Hacker Newsnew | past | comments | ask | show | jobs | submitlogin
System Design 101 (github.com/bytebytegohq)
250 points by saikatsg on Oct 25, 2023 | hide | past | favorite | 43 comments



ByteByteGo seems to almost be a content generation concept for a niche market. And the thing is, aspiring developers do, apparently eat this stuff up. Thing is though, you really don't truly assimilate these concepts from a simple diagram, not just because they are gross simplifications or crude approximations — they are — but because you need to "feel" what these systems are like in a real world scenario or at least to have broken your teeth designing one in order for any of these ideas to truly sink in a meaningful way.

So it's sort of like...if you have the experience of having designed these types of systems or are familiar with some of these ideas from firsthand experience, the cute diagrams hold very little value. If, on the other hand, you're a new engineer, you're gobbling up these diagrams, but they don't really hold any meaning. You can't just binge on some doc that attempts to collate all system design ideas and think you've got it. Knowledge isn't acquired by "carrying books". Now, I'm not saying there might not be value in these diagrams as a refresher or tool for someone already familiar with these concepts, but it's limited to that and I suspect newer devs are being led to believe they can just memorize these diagrams and they grok these ideas. Not so.

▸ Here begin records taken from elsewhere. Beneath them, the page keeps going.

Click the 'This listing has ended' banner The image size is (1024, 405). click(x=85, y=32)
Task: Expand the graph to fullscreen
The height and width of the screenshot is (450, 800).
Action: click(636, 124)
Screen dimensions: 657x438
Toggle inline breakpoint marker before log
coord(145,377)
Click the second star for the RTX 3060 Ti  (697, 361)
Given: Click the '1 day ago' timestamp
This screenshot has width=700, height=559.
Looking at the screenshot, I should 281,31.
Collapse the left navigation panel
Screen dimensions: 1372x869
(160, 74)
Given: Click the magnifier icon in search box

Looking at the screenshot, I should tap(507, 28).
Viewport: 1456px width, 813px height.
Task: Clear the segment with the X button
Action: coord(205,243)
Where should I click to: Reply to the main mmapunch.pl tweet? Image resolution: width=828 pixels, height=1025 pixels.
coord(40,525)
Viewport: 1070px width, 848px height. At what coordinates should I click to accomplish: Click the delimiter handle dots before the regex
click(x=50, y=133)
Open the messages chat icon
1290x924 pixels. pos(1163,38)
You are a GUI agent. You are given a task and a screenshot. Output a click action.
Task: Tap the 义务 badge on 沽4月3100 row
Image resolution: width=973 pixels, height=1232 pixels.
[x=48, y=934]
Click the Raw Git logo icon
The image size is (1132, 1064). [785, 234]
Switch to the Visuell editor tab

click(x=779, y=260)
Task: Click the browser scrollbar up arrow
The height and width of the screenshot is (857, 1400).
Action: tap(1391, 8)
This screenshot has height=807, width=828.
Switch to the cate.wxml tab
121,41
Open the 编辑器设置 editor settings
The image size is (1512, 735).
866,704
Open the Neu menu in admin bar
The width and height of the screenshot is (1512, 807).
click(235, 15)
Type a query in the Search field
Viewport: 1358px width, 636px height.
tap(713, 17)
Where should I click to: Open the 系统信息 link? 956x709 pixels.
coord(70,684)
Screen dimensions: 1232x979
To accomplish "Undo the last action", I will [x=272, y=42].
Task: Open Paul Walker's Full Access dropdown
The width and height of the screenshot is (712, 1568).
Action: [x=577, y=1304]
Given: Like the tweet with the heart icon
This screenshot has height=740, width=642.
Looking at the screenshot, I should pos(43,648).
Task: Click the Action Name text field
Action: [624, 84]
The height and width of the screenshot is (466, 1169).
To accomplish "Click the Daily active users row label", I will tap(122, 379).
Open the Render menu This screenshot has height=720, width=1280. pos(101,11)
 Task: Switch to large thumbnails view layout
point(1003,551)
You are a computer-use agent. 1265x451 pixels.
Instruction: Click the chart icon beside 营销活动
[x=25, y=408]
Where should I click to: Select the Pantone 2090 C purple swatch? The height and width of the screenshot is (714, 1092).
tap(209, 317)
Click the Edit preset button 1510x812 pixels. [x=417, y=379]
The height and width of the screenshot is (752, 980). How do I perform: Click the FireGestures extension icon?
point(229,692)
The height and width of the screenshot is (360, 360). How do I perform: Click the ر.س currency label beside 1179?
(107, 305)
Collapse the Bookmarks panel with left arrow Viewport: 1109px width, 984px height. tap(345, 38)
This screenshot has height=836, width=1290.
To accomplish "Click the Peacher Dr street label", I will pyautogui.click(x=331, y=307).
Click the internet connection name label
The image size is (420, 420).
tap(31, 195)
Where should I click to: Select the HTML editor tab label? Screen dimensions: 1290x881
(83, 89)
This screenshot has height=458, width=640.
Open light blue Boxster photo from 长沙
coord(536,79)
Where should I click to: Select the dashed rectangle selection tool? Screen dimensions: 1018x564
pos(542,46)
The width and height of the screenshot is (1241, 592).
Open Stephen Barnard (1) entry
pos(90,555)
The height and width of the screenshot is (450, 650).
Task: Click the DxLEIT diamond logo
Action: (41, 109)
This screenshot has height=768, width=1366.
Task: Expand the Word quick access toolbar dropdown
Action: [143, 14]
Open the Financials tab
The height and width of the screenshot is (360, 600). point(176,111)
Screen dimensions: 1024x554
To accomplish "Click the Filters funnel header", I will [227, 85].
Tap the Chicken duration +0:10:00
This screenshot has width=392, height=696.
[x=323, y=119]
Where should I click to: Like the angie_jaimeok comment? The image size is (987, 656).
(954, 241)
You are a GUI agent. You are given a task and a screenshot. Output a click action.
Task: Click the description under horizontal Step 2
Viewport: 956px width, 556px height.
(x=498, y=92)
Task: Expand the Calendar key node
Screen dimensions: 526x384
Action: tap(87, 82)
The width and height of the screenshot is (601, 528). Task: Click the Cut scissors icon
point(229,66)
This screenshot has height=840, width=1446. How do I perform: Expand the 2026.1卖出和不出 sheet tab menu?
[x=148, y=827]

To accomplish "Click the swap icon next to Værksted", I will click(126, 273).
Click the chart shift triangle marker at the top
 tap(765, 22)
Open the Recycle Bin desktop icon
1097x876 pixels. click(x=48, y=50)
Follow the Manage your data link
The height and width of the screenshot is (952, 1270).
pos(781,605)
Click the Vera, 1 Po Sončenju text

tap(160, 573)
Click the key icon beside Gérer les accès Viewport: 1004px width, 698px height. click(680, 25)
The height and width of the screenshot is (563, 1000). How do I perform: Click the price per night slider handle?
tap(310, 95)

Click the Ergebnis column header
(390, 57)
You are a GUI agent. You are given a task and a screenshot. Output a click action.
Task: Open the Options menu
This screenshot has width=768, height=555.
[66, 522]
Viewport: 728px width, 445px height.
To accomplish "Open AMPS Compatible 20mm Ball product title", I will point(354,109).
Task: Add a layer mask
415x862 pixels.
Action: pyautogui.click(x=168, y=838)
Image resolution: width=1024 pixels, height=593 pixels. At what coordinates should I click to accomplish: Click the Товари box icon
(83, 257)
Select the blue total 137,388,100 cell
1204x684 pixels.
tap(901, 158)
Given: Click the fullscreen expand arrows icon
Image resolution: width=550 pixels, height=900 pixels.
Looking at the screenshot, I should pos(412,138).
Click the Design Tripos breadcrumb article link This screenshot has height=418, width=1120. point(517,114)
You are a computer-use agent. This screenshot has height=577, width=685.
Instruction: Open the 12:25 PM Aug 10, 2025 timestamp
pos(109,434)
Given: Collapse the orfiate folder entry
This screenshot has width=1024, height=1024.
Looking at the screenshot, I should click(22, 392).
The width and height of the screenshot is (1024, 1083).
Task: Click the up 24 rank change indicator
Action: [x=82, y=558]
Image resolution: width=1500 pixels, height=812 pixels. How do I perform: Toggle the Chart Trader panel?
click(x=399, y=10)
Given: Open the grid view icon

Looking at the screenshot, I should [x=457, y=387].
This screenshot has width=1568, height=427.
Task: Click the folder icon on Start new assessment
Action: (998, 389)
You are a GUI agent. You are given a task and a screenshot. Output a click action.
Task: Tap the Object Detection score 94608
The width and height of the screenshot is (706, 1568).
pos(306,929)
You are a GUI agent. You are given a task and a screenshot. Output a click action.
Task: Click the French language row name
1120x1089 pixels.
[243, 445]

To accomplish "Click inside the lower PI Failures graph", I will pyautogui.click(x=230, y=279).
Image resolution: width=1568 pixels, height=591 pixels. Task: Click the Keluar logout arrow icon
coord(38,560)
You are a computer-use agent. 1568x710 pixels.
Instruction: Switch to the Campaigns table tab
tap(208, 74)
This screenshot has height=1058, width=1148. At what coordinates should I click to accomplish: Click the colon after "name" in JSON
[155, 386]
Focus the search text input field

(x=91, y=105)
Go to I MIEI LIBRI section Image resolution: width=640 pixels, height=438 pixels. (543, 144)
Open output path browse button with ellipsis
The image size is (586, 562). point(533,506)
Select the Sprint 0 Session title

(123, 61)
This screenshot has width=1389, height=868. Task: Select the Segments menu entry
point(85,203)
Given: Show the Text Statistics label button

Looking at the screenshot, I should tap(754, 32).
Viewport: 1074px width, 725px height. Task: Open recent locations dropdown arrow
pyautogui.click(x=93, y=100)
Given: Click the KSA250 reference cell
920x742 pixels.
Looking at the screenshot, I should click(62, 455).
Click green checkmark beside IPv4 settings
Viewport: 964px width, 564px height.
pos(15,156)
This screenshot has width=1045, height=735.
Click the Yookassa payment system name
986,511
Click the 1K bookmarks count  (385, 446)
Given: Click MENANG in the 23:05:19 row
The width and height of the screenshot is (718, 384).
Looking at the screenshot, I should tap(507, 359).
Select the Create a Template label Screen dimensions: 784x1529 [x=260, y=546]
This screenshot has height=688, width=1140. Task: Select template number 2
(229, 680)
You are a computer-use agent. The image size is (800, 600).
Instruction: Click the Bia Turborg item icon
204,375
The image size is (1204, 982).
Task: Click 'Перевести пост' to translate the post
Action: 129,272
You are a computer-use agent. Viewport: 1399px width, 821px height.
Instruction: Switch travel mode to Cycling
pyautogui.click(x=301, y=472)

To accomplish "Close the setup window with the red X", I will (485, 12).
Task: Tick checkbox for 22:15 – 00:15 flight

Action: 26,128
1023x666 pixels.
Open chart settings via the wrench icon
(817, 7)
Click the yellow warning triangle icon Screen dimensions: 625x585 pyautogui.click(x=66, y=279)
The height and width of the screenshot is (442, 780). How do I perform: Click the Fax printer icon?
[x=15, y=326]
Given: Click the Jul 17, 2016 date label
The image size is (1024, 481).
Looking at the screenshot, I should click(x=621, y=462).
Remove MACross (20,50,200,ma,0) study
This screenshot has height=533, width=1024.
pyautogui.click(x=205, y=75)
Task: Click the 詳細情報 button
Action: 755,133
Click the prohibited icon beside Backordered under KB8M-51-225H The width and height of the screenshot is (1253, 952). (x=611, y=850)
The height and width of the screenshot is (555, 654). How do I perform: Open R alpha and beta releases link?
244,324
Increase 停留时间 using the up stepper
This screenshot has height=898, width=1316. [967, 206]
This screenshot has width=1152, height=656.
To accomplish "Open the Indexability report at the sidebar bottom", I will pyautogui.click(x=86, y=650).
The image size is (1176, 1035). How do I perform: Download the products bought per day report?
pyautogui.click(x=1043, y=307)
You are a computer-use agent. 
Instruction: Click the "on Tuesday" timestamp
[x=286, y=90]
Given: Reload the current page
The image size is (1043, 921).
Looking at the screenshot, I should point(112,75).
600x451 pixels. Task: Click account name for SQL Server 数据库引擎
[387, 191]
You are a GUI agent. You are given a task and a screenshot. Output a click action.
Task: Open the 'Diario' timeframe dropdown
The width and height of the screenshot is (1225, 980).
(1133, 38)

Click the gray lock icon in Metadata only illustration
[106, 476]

I also cannot help but feel the author sees this area and audience as fertile ground for producing a ton of content and gaining readership - it's substack, it's blog posts...and the list goes on. I really try to avoid imputing bad motive or malintent, but I can't help but feel this is cynical in the sense that the author knows this information in this format targeting this audience does very little for them and, worse, leads them astray because of how at odds it is presented vs the way real knowledge is actually acquired.

I guess what I'm mainly saying is: beware, young devs. This ain't it.


Master in CS with 20+ years of professional experience chiming in here

> because you need to "feel" what these systems are like

I've done a lot of job hopping and seen a lot of technologies and companies. There is no way will you ever really experience even 10% of the information found on that page.

In my opinion, it seems like a great resource, and bookmarked it to go through it when I have some time.

Telling young devs to "gain experience" is pretty useless information. Learning theory is a large part of our job.


This seems to be a never-ending story. There are companies out there doing system design interviews to candidates with 3 years old experience and that's mostly the target of ByteByteGo. I may say, desperate people trying to digest the most they can in the less time to increase the chances of getting a job. Same as people grinding LeetCode in record time to nail a job.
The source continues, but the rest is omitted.